The self-serving and opportunistic Islamic policies of General Zia gave a further nod to overt religiosity, leading to religious extremism. On the external front, Zia shortsightedly involved Pakistan neck deep in the Afghan jihad against the Soviet invasion. Pakistan became a refuge for over three million Afghan refugees. Various Afghan jihadi outfits established their headquarters and training camps in Pakistan. With financial support from both the US and Saudi Arabia, religious desperados of all hues were recruited to come to Pakistan from all over the world to take part in the Afghan jihad. The Arab and Islamic fighters brought their Wahabi and Takfiri ideologies with them, which are haunting Pakistan to this day. Many militant and sectarian organisations like the Sipah-e-Sahaba and Lashkar-e-Jhangvi were created with the active support of our government and military intelligence agencies. All these measures led to the religious radicalisation of Pakistani society.

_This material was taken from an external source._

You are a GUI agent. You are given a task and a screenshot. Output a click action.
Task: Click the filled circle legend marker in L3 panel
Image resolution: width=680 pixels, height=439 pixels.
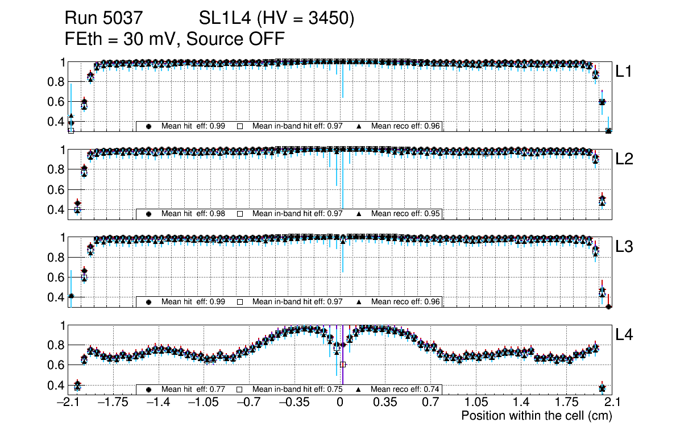pos(149,302)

The erroneous concept of ‘strategic depth’ prompted our defence establishment to help and nurture the Afghan Taliban in order to have a friendly government in Kabul. A jihadi culture was thus established in Pakistan from where militants went to fight not only in Afghanistan but Kashmir as well. The saddest part of all this was the total oblivion of our governments and defence establishment to the pernicious long-term effects of this jihadi enterprise, carried out right under the nose of our authorities.
Saudi Arabia has no doubt been a good friend to Pakistan in its time of need but it has played a very dangerous role in radicalising our society and in financing Wahabi and Deobandi projects. Saudi largess was lavishly used to set up rabidly anti-Shia militant outfits like Lashkar-e-Jhangvi, which have been involved in a full-scale genocide of Shias.
Our army and its intelligence agencies were involved in setting up an alliance of right-wing parties — the IJI, against a more secular PPP. The right-wing Pakistan Tehreek-e-Insaaf (PTI) it seems also has a share of its sympathisers in the defence establishment of Pakistan.

The turning point for Pakistan came after 9/11 when Musharraf, under US pressure, had to take a U-turn against the Afghan Taliban. Many of the Afghan Taliban, along with their al Qaeda supporters, took refuge in the Pakistani tribal areas. Very soon after, the Tehreek-e-Taliban Pakistan (TTP) was born, turning their guns towards the state of Pakistan. An existential threat to Pakistan from this religious militancy was thus created. The existence of our state, as well as our way of life, came under threat. Our successive governments and even our army did not respond to this threat as earnestly as was required because of the influence of right-wing religious and political forces. Pakistan suffered tremendous human and financial losses due to this delay in a decisive action against the militants.

Even in the present North Waziristan operation it seems the army forced the hand of the PML-N government to agree to a full-fledged operation rather than wasting more time. Many religious parties like the JI and JUI-F are still against the operation. The PTI has very reluctantly and perhaps insincerely supported the operation. The deliberate overplay of the religious card by various governments and state institutions has led our society to become reactionary and intolerant. In the absence of any counter-narrative by our governments, the retrogressive jihadi narrative preached by religious parties and militant outfits holds the field in Pakistan.

In my opinion, we need to go back to the narrative of a modern Muslim nation state. It will not be easy as the theocratic forces are so well entrenched. The combination of jihadi culture and weak state institutions has led to stiff resistance towards modernisation in education and outlook, so essential for survival and progress of a society as complex as ours.